Lily followed him into the crowded room, Gonzales trailing behind.
Her stomach was starting to hurt. In a few minutes she’d be telling Rachel Fuentes that her husband had been murdered. Maybe the woman
had been getting some exotic extramarital nooky. Didn’t mean she’d take news of her husband’s death calmly. Experience had taught Lily that love took many forms, not all of them obvious or even healthy.

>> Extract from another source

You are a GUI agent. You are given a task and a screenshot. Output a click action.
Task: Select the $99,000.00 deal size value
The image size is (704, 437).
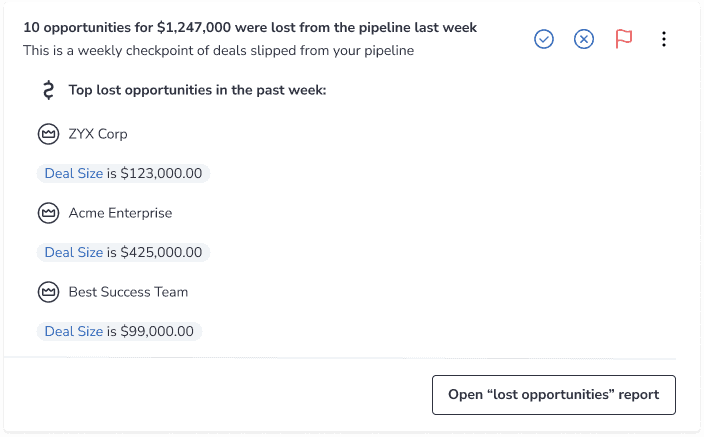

At least this time she wouldn’t have to treat the new widow as a murder suspect. Accessory, maybe, but whoever had killed Carlos Fuentes, it hadn’t been his wife. There was no such thing as a female werewolf.
Her short, surly escort had paused to deal with a couple of customers who wanted to know when the floor show would begin. When he started moving, Lily asked again for his name. She’d need it for her report.
“Don’t listen well, do you? Max.”
“You have a last name?”
“Smith.”
Smith? That shrunken blob of malevolence was named Smith?
Gonzales moved closer and whispered, “He looks like a gnome.”
“Too big. Too mean. And who ever heard of a gnome hanging around humans?”
“A crazy gnome, then. On steroids.”
Her lips twitched. “I guess so, in a psycho sort of way. But gnomes can’t own property.” Though that would change, if the Species Citizenship Bill went through.
The place was busy. They threaded their way through a maze of small, black tables and their chattering occupants. The overhead lights had stopped playing rainbows and were stuck on a less-than-hellish rosy pink. A glance overhead told her the lights came from spots fixed on scaffolding that crisscrossed the gloomy upper regions.
Red candles flickered on most of the tables. A circular stage, currently empty, held down the center of the big room, while neon flames climbed the stone walls. So did two circular staircases, fading into darkness after the first story.
She saw a lot of odd hair and look-at-me clothes, but many of the customers looked like club hoppers anywhere. Gonzales’s uniform drew a lot of attention as they reached the dance floor, which was emptying now that the music had stopped.
Through the thinning crowd she saw where Max Smith was taking them. In the farthest right corner of the room three larger tables floated in their own little island of space, set apart from the rest. There were five men at those tables . . . and a lot of women.